### Trecho do documento:

Segundo o presidente do TJ-BA, desembargador Gesivaldo Britto, “não adianta despachar às 3h ou 4h da manhã, porque o preso só vai ser liberado da delegacia, de penitenciária, de onde for, no outro dia, a partir das 8h da manhã”. “Não adianta, não é essa a urgência. Esse sobreaviso é para caso de internamento de urgência, sob risco de morte, perecimento de um direito”, ressaltou. Em março deste ano, Gesivaldo já havia feito uma declaração neste sentido: “Na parte criminal, nenhuma delegacia de polícia, nenhuma penitenciária solta preso entre 18h de um dia e 6h do dia seguinte. Segundo, em matéria cível, questão de saúde, nenhuma empresa de assistência médica, de plano de saúde, atende no horário noturno. Estávamos gastando um dinheiro desnecessário”, declarou na época.
Os desembargadores não discutiram se habeas corpus deve ser tratado ou não como um remédio jurídico de urgência, apenas que a expressão “perecimento de direito” era “muito vaga” e uma espécie de “cláusula em aberto”. Segundo a desembargadora Maria da Purificação, a resolução que restringe o plantão “é impossível de ser cumprida”.
O debate se deteve mais sobre o trabalho de filtragem do que seria emergência, tendo que abrir processo a processo durante os plantões para identificar as demandas, e se isso seria feito por um desembargador ou um servidor. A medida voltará a ser discutida em uma sessão plenária administrativa do TJ-BA. A falta de entendimento de que o Habeas Corpus está no rol do "risco de perecimento de direito” pode afetar as partes que têm direito a ter sua liberdade restabelecida em qualquer hora do dia.
Para a advogada baiana e uma das autoras do livro “Habeas no Supremo Tribunal Federal” , Mariana Madera, o perecimento do direito tem que ser alvo de uma atenção específica. "Depois da vida, o direito mais juridicamente tutelado e importante é a liberdade. Existem situações que o habeas corpus, que é uma medida para tutelar o direito de ir e vir, tem que ser analisado com urgência. Não é só o direito de um preso em flagrante, tem várias situações", comentou a advogada.

### Instrução:
Transcreva literalmente, do texto sobre o plantão do TJ-BA, o trecho que vai de "Segundo o presidente" até "declarou na época.". Baseie-se somente no texto.

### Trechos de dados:
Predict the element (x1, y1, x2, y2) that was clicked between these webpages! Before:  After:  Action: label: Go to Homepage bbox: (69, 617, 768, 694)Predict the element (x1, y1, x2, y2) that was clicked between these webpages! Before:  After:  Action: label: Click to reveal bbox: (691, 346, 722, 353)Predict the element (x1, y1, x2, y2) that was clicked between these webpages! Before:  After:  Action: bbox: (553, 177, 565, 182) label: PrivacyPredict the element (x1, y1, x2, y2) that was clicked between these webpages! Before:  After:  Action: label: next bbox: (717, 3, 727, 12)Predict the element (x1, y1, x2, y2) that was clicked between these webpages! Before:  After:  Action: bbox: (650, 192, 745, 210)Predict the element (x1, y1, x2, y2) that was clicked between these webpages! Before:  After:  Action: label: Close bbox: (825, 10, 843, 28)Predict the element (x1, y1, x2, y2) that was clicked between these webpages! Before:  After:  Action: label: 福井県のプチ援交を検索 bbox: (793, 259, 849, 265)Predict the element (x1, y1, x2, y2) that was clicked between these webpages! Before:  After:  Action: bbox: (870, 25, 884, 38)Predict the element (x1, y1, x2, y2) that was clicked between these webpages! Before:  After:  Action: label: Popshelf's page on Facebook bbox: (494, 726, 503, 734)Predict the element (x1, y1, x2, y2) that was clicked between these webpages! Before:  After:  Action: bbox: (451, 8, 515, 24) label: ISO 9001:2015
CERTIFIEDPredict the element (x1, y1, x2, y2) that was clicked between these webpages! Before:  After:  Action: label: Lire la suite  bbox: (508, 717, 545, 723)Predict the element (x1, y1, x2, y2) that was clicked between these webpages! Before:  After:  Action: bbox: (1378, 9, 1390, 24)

### Resposta escrita:
Segundo o presidente do TJ-BA, desembargador Gesivaldo Britto, “não adianta despachar às 3h ou 4h da manhã, porque o preso só vai ser liberado da delegacia, de penitenciária, de onde for, no outro dia, a partir das 8h da manhã”. “Não adianta, não é essa a urgência. Esse sobreaviso é para caso de internamento de urgência, sob risco de morte, perecimento de um direito”, ressaltou. Em março deste ano, Gesivaldo já havia feito uma declaração neste sentido: “Na parte criminal, nenhuma delegacia de polícia, nenhuma penitenciária solta preso entre 18h de um dia e 6h do dia seguinte. Segundo, em matéria cível, questão de saúde, nenhuma empresa de assistência médica, de plano de saúde, atende no horário noturno. Estávamos gastando um dinheiro desnecessário”, declarou na época.